Neo-Rockist Rapidshare Delerium
Thanks to being linked by the excellent Voltage Controlled Technicolor I've stumbled into a netherworld of really extraordinarly high-class "whole LP" mp3 blogs. A million miles from the established, tired circuit of mp3-blogs with their piecemeal single-track offerings (Ha, neo-Rockist to the core I'll always love the long-playing 7+ song configuration!) these museums of arcana have grown spontaneously out of the esteemed Soul Strut Boards (a similar turf to the Wax Poetics journal, hip-hop breaks and then some) and the also excellent Vinyl Vultures Forum, in a similar way that ILM spawned authoritative "heavy" blogs like Church of Me and Skykicking.
The phenomenon is extremely recent, most of these sites are only one or two months old. While one's guaranteed some will fall by the wayside quite quickly, with the obscurity and excellence of the music they're sharing it doesn't seem to matter, like the appearance of manna in the desert one is simply grateful. Again unlike most mp3 blogs, where the content is copied from CDs which are commercially available or repackaged from Soulseek forays, these blogs tend to offer music which has been ripped from vinyl from their owner's cavernous record collections and uploaded onto Rapidshare. Nine times out of ten this is music which simply isn't available in any shape or form so how illegal it is to present it is moot. Wasn't there some landmark ruling about works of art no longer available in the public domain being legally distributable in this fashion?
Of the fifty or so blogs I looked at, these were the most excellent (in alphabetical order):
This guy writes voluminously in Portuguese so I don't have a clue what he's on about about, but his selection struck me as particularly hardcore, and well, he's clearly enthused! Nos fale vinil!
Some truly heavy Soul and Jazz selections. Check todays post of Ahmed Abdul-Malik! Too hot baby! Some bitchin' CTi rarities. Edu Lobo's "Sergio Mendes Presents". Nice. And a really great rambling commentary to boot.
Oh my lord! The entire recorded output of the New York Rock'n'Roll Ensemble! Lots of stuff from that critically-uncharted, misty terrain between fusion and Prog. Very interesting and thorough.
Some unbelievable Tropicalia, Bossa Nova and rare South American Jazz. Quimsy is your charming tour-guide.
Having grown out of the venerable Score, Baby! (6 years in cheebaspace), but only a month old in this incarnation. Some seriously heavy science in evidence in the selections. Lean authoritative commentary.
Voltage Controlled Technicolor
The aforementioned.

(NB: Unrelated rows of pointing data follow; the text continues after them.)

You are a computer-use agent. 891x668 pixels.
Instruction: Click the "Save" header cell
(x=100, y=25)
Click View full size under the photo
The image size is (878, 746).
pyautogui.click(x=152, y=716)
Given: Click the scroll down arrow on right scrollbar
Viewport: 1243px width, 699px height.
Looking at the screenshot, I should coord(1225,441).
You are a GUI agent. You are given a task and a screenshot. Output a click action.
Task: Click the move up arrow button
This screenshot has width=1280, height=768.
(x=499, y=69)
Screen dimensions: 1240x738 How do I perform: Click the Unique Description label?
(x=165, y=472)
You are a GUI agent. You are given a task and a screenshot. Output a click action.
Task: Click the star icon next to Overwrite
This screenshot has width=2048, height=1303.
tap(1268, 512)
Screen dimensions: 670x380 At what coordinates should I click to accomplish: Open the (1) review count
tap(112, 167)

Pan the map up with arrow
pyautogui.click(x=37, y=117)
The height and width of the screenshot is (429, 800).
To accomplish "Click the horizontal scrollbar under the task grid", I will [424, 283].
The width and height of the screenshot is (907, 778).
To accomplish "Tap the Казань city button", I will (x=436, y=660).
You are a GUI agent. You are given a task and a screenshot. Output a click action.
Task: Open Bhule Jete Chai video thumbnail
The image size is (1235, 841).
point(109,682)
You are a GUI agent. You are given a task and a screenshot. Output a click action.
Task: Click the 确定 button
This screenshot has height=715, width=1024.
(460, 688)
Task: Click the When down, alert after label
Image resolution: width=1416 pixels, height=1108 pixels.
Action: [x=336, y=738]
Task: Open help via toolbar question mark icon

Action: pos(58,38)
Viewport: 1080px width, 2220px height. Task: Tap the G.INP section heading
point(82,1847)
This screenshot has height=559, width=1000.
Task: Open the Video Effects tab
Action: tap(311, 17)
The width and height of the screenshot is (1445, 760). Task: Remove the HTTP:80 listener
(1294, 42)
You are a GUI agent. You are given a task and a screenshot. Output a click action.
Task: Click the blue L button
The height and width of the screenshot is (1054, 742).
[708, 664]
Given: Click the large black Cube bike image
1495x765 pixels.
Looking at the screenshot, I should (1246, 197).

This dude has exquisite taste and strays slightly outside the usual breakz-head territory, which is refreshing. Settling into a Krautrock-in-the-eighties groove at the moment. Nice to feel the blogger's character creeping into the chat about the records, some of these blogs can be a bit "wham-bam-thank-you-mam".
I was particularly impressed by the quality of the selections here, the wry often personal tone and the stunning web design (many of these sites seem to use the same default Blogger template...) The two who run this site even have their own on-board forum!
Some fascinating stuff here, recently careening out of Prog Rock period and into a folk phase.
Flashing back to some of the remarks about my top one hundred records: "Oh this is just willful obscurantism! etc", comments which made me roll my eyes in exasperation, this ring of blogs should underline the canonic centrality of the choices I made. They *weren't* obscure records! I ought to add, however, that when it comes to the hardcore vinyl culture as it manifests in a purism centered around Library Records, Soundtracks, the most left-field of break samples, Eastern European Progressive Rock Turkish Psych and Brazilian obscurities I'm slightly skeptical. The music I've gravitated towards always enjoys some connection to the rays of the zeit. Often I feel slightly bored by the occasionally hermetic and insular culture of wax and its total failure to grapple with new music. Certainly when I went to one Vinyl Vultures meeting I didn't notice anyone particularly excited to hear my bag of (impossibly rare!) Cold Rush Gloomcore classics (titters). Sniping aside, the opportunity to savour the rarities these collectors are offering up is not to be missed. The price is right, innit.